I agree the black tie request is a touch odd if it's a daytime affair. Morning suits are more appropriate during the day, black tie for the evening. But it's still not what I'd call an outrageous demand.

Purple52 · 13/07/2017 20:57

Argh! To quote my Dad "Americans wear tuexedo's, English gentlemen wear dinner jackets, decribed as black tie."

1, call it what it is.

  1. Hire or buy. Anything else and he'd look ridiculous. Men all wear the same so the glamor and variety is for the women.

Black tie dress code for women prescribes a cocktail dress of some form. It's an indication of the style of the party. (Though with women you do have to try and work out just how glam it is!) Anything else and men just look like and arsehole who can't be bothered.

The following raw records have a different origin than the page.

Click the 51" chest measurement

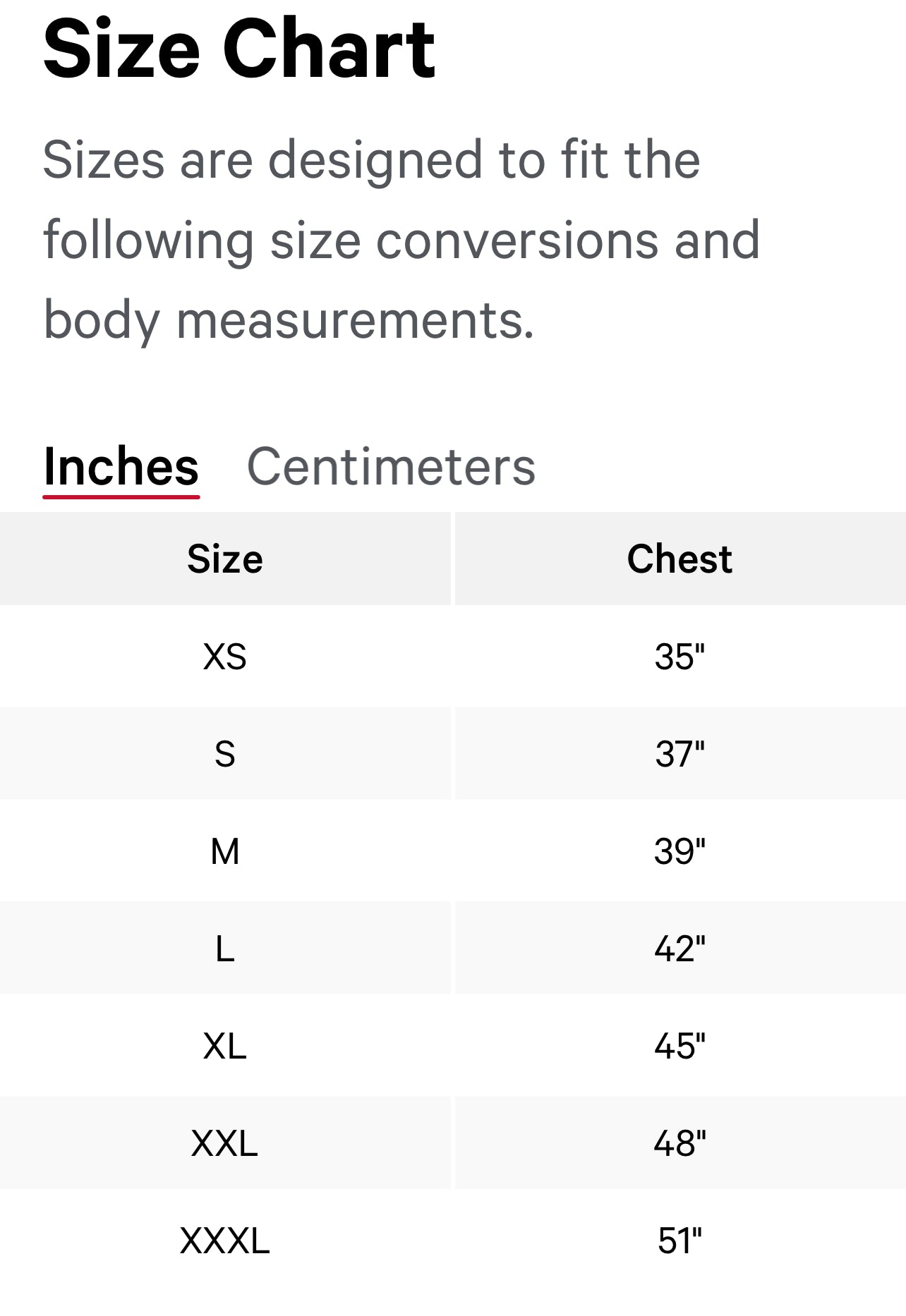[x=680, y=1241]
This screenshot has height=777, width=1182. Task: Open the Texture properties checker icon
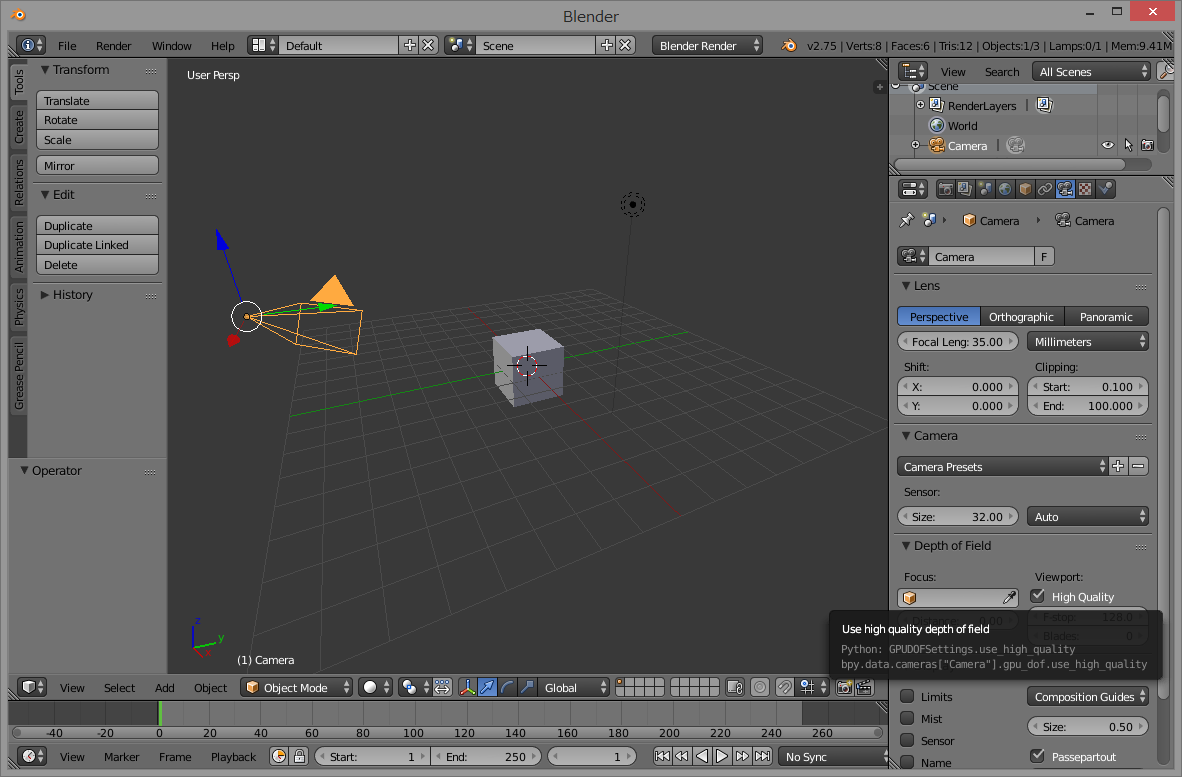click(1085, 188)
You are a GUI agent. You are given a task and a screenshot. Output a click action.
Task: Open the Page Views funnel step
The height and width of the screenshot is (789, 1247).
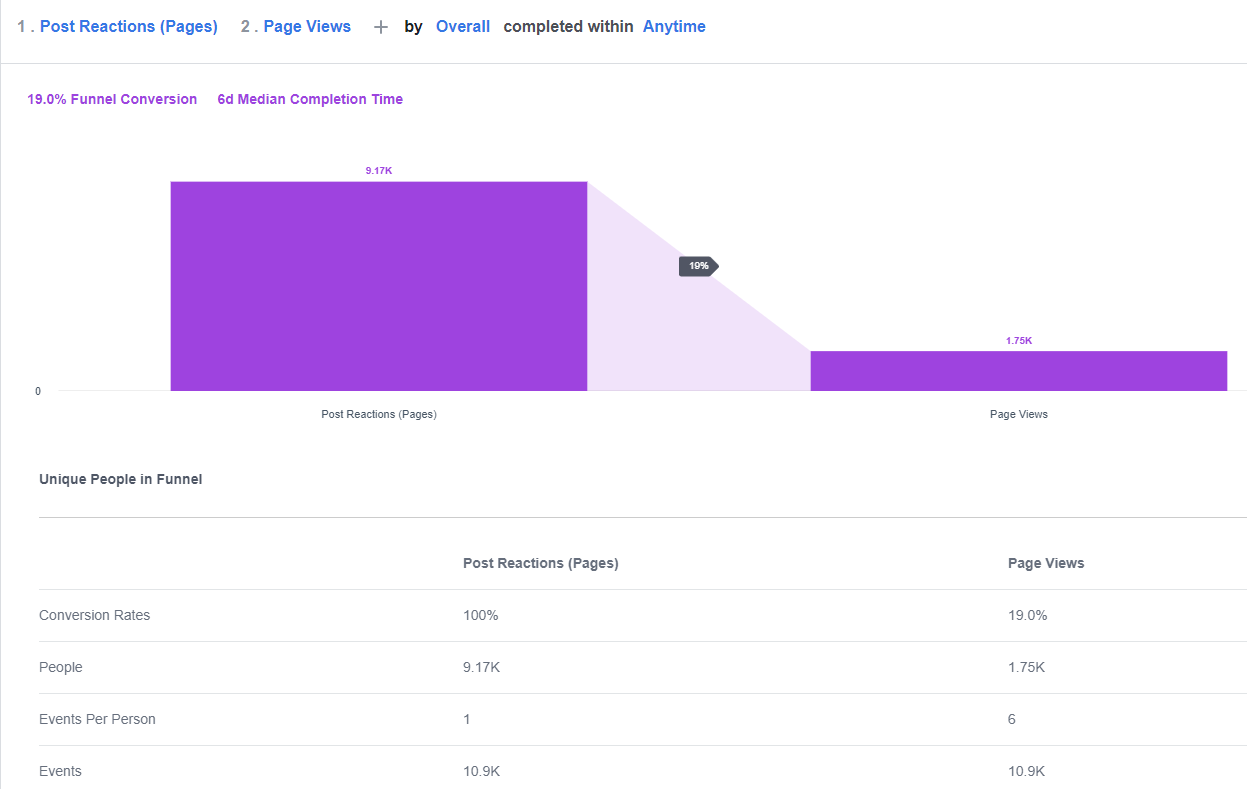click(307, 27)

DevilsDumplings · 13/07/2017 21:04

It's their special day and they have chosen their theme. Go or don't go. But go appropriately dressed. It would be rude to be militant about your attire. Be honest about why if you don't go.

whatdoessheknow · 13/07/2017 21:14

Just take him.

To troll this wedding dress code, just a bit...
WanderingTrolley1 · 13/07/2017 21:27

Hire.

buncakes · 13/07/2017 21:49

He sounds rather childish and vain. I think it's great that theyre forcing men out of their 'quirky' navy suit and brown shoes wedding gear.